By 1960, Morton’s population had grown to 2,731 and reached it apex in 1964, with 3,100. The AM radio station, 1280 KRAN, went on the air on December 6, 1961. The station broadcasted until the 1980′s. The 1970′s saw the beginning of the decline in Morton’s population, as well as the county as a whole, that has continued into the present day. By 2000, the population had shrank to 2,249. In 2010, that number had been further reduced to 2,006. Agriculture is the mainstay of the area’s economy, and oil production to a lesser degree. Over the years, many of the area’s small farms have been sold and incorporated into larger farming operations, resulting in an exodus of many families.  The boom-bust cycle of oil production hasn’t helped matters any, and most oil field service companies are located in adjacent counties.
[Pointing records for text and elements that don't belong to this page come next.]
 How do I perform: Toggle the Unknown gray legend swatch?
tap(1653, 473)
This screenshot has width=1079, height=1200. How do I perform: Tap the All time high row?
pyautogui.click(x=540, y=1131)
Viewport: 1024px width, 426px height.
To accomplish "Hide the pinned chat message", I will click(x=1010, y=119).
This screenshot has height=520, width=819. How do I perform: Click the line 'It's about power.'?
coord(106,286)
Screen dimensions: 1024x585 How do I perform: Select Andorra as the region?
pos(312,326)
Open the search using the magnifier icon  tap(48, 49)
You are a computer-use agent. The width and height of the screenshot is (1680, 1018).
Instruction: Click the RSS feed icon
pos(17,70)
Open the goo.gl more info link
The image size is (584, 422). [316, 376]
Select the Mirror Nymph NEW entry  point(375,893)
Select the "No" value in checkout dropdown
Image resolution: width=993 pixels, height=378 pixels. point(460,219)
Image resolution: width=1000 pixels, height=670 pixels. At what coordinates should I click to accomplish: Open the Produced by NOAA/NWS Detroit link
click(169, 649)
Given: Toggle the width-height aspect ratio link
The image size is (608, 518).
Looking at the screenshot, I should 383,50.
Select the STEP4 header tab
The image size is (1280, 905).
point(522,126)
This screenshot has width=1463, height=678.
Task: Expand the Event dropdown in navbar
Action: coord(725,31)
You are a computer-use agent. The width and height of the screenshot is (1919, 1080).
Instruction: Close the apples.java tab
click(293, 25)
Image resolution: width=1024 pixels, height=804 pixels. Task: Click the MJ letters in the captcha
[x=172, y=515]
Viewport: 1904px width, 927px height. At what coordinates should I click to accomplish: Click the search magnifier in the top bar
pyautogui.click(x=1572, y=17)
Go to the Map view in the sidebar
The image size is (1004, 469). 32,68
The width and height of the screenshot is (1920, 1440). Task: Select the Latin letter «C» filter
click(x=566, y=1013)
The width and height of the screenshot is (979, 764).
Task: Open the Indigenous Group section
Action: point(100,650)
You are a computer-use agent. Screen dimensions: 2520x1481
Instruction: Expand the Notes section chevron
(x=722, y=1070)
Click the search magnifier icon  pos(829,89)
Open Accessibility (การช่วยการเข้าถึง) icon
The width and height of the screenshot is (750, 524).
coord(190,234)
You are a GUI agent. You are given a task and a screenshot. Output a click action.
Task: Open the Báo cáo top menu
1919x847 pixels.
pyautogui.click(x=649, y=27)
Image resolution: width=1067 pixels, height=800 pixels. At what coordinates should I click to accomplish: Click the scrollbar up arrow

The scarcity of water in the county is another impediment to economic development.

Though Morton is suffering through a decline in businesses and population, as many rural Texas communities are today; those who remain are determined to make it work and hold onto the same enduring spirit and rugged individualism that the early settlers of Texas’ Last Frontier brought with them when this land was nothing but a lonely, treeless, and wind-swept prairie.

Sources: Cochran County Legacy: Texas Last Frontier 1924-1986 ( Morton, Texas: Last Frontier History Book Commission, 1986).

Elvis Eugene Fleming and David J. Murrah, Texas’ Last Frontier: A New History of Cochran County (Morton, Texas: Cochran County Historical Commission, 2001).

Morton south.
Approaching Morton city limit from the south on Texas State Highway 214 (South Main Street).
Morton east.
Approaching the southeast corner of the Morton town square on Texas State Highway 114 traveling west.
Morton main street.
Traveling south down Morton’s Main Street (Texas State Highway 214).
Morton St. Clair's.
The now defunct St. Clair’s Department Store sits on the west side of the Morton town square as a monument to a bygone era.
Morton water tower.
The Morton water tower rises in the background behind the elementary school.
Morton Rose theater.
The Rose Theater and north side of the courthouse square as it looked in the 1950′s. Reproduced from Cochran County Legacy, 1986.